いわゆるサブリースの契約では、 賃借人は、賃貸人よりも不動産や金融に精通しており、賃貸人も不動産の賃貸業を営むというよりも、投資の一形態として、銀行から融資を受けるなどして土地上に建物を建て、これを賃借人に賃貸し、賃料から金利や租税・諸費用を控除した額を利回りとして受け取るという投資的な側面が強く、この関係に借地借家法32条を適用させることには、疑問もあるところである。
これに対し、最高裁判所は、次のとおり、サブリース事案といえども、借地借家法32条の適用があるものとして、賃料自動増額条項がある場合でも、賃料の減額請求ができるものとした。
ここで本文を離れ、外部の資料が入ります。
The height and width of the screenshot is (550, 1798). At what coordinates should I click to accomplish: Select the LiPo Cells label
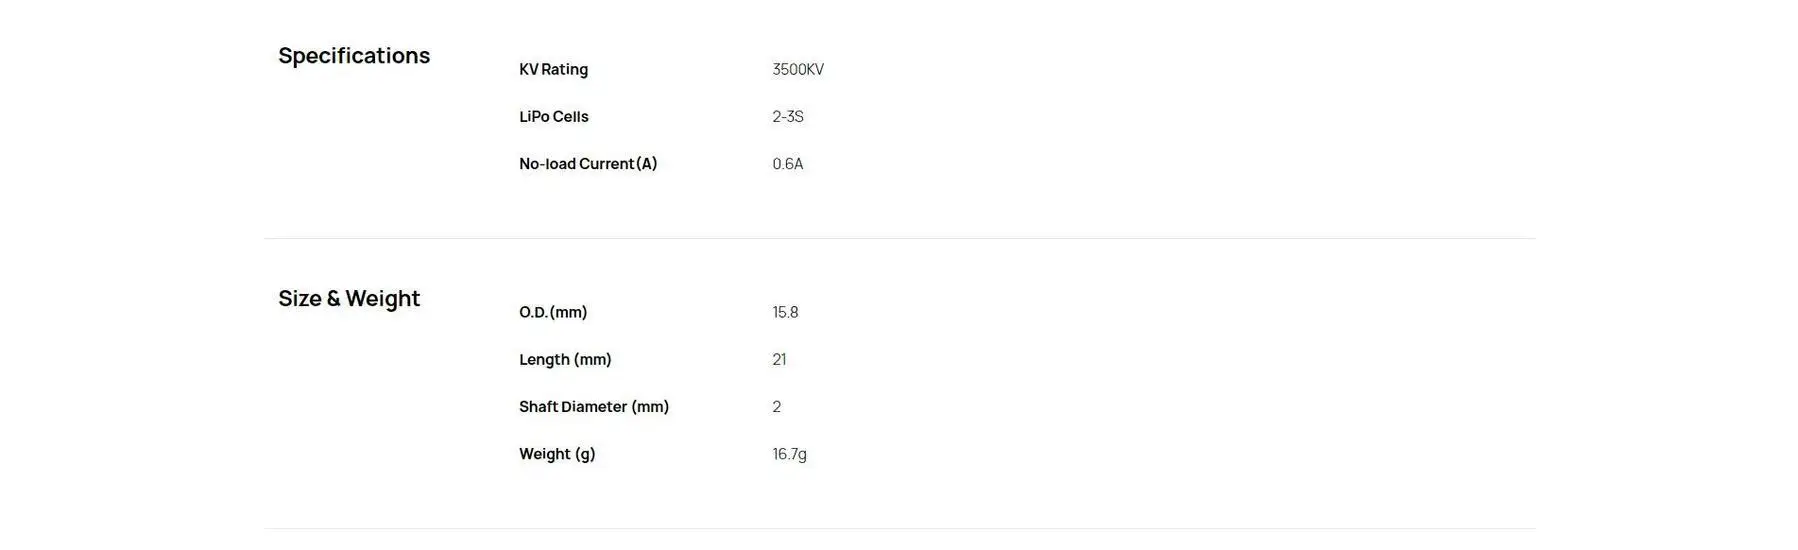click(x=553, y=117)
最判平成15年10月21日民集57巻9号1213頁 判時1844号37頁不動産賃貸業等を営む甲が、乙が建築した建物で転貸事業を行うため、乙との間であらかじめ賃料額、その改定等についての協議を調え、その結果に基づき、乙からその建物を一括して賃料自動増額特約等の約定の下に賃借することを内容とする契約(いわゆるサブリース契約)についても、借地借家法32条1項の規定が適用されるとした。